First, on the weekend right before May Day,  the Joint Graduate Program in Communication & Culture at York and Ryerson Universities is hosting their annual conference, which is going to be almost exclusively about the Occupy Movement this year.

Check it out:  http://thecomcult.wordpress.com/intersections-2012/

April 27–29, 2012 at the Ryerson university.

Just to give you a sens of how cool this confrence sounds, here’s the descripton of the first keynote speaker (check the rest out at the website above!)

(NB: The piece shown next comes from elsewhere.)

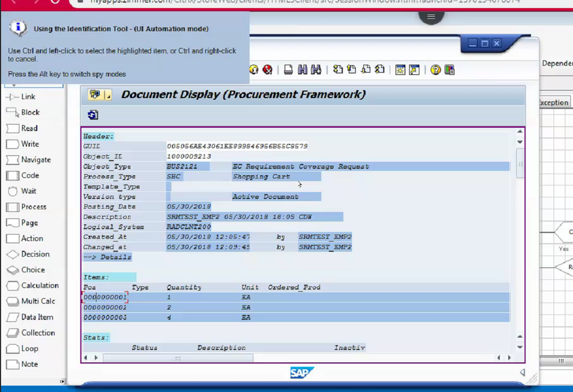The height and width of the screenshot is (392, 573).
Task: Click the Customize Local Layout icon
Action: click(450, 70)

“Because the Night Belongs to Lovers: Occupying the Time of Precarity
Sarah Sharma, University of North Carolina at Chapel Hill

While much of Occupy’s political power is rooted in its spatial tactic, the movement’s temporal realities are also key to understanding its complexities. This talk considers those realities, specifically turning to the night: a time when the spatial practice of occupying and the temporality of precarity find each other in a strange embrace. In the dark, new and unheard of demands emerge for the first time. At night, the faultiness of the movement ruptures to the surface in new ways. It is also at night, that those outside the camps, from the police, journalists and the public, fix their gaze upon Occupy. Night also reflects the lived experience of precarity that Occupy and other activists and theorists have long mobilized against. To be precarious means to be unsure, uncertain and exposed to forces beyond one’s control. It means to live and work without a sense of a guaranteed future. As Judith Butler offers, precarity is not just an economic reality, it is a characteristic of the lives of those who “do not qualify as recognizable, readable or grievable. And in this way, precarity is a rubric that brings together women, queers, transgender people, the poor, and the stateless (2009).” To be precarious means to live in something akin to a permanent state of night with no guarantee of dawn. In these darknesses, what is revealed about the conceptual vitality and political possibility of ‘generalized precarity’?”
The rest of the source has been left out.